MAINE, USA — It was a perfect weekend to get outside, and hundreds across the state took the chance to visit some of Maine's blueberry farms for the first 'Maine Wild Blueberry Weekend.'
"It's really made a difference for us," said Sylvia Dorham with Varney Family Farm in Chesterville.
On Saturday and Sunday, in addition to 14 wild blueberry farms taking part, more than 50 bars and restaurants also highlighted their use of wild blueberries in recipes.
"Everybody wants to see that market bump come up and be really rewarded for taking care of that landscape here in Maine," said Ron Adams, a consultant with the Wild Blueberry Commission of Maine.
The weekend was coordinated by the Wild Blueberry Commission of Maine in an effort to bring more folks out to local farms and businesses to highlight the blueberry industry in Maine. Adams says he hopes this becomes an annual tradition, similar to Maine Maple Sunday, which is celebrated each March.

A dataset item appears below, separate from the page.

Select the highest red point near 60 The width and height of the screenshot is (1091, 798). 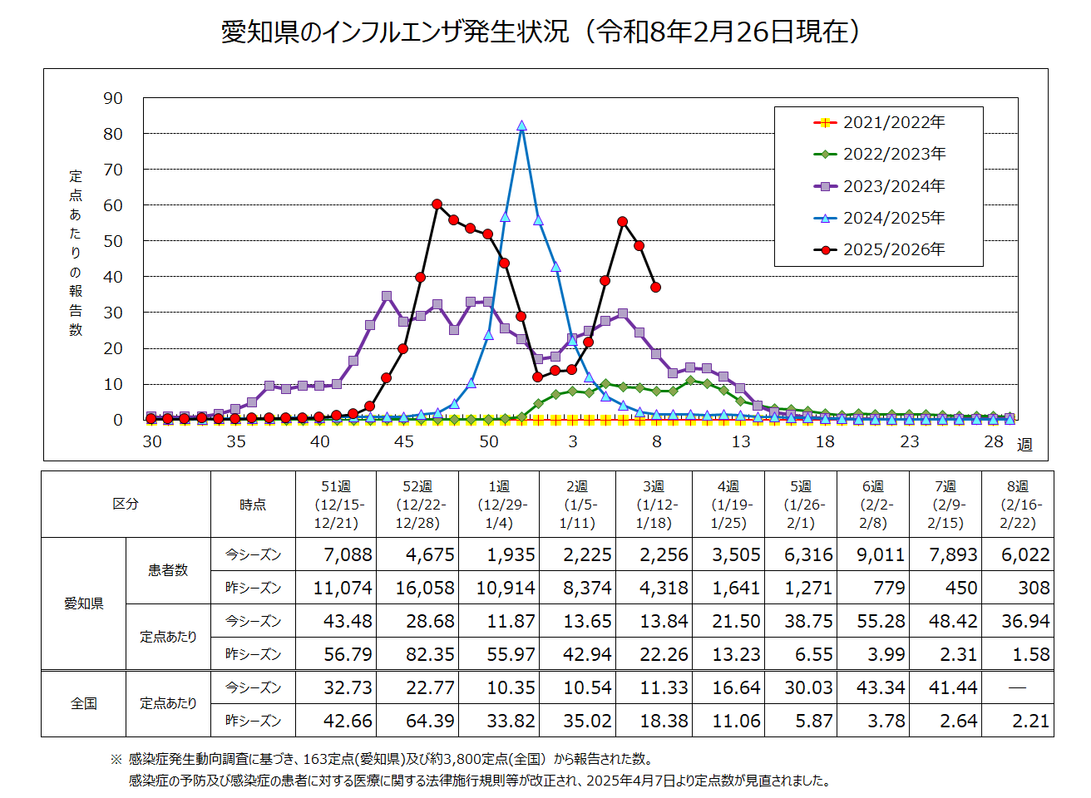pyautogui.click(x=437, y=204)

"People come to Maine for this experience, they've read 'Blueberries for Sal', they've seen 'One Morning in Maine', and they want to do that," said Dorham.

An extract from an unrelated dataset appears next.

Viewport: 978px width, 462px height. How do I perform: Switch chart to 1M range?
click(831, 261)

On Sunday, dozens visited Dorham and Varney Family Farm, getting to pick their own wild blueberries, while also touring the farm and its facilities.
Dorham says the farm typically produces around 2,000 pounds of wild blueberries each year. In 2021, she says there was fear the crop would not produce that amount due to the drought in the early part of the summer.
"The life of a farmer is one of worry, you're always concerned about what the weather is bringing you. And we were pretty concerned in June that there might not even be berries," said Dorham.
That all changed in July, however, when the rain was plentiful, creating great conditions for growing and harvesting the wild berries.
'Three of Strong Spirits', a distillery in Portland, is one local spot that took part in the weekend. The cocktail 'purple haze' took center stage for the weekend, as it's topped with wild blueberries.
"The really bright notes of blueberry comes across and play really well with some of the tropical notes in our oaked Acadian for example," said Dave McConnell, co-owner of Three of Strong.
Dozens of other local businesses also took part, including breweries, restaurants, wineries, and bakeries.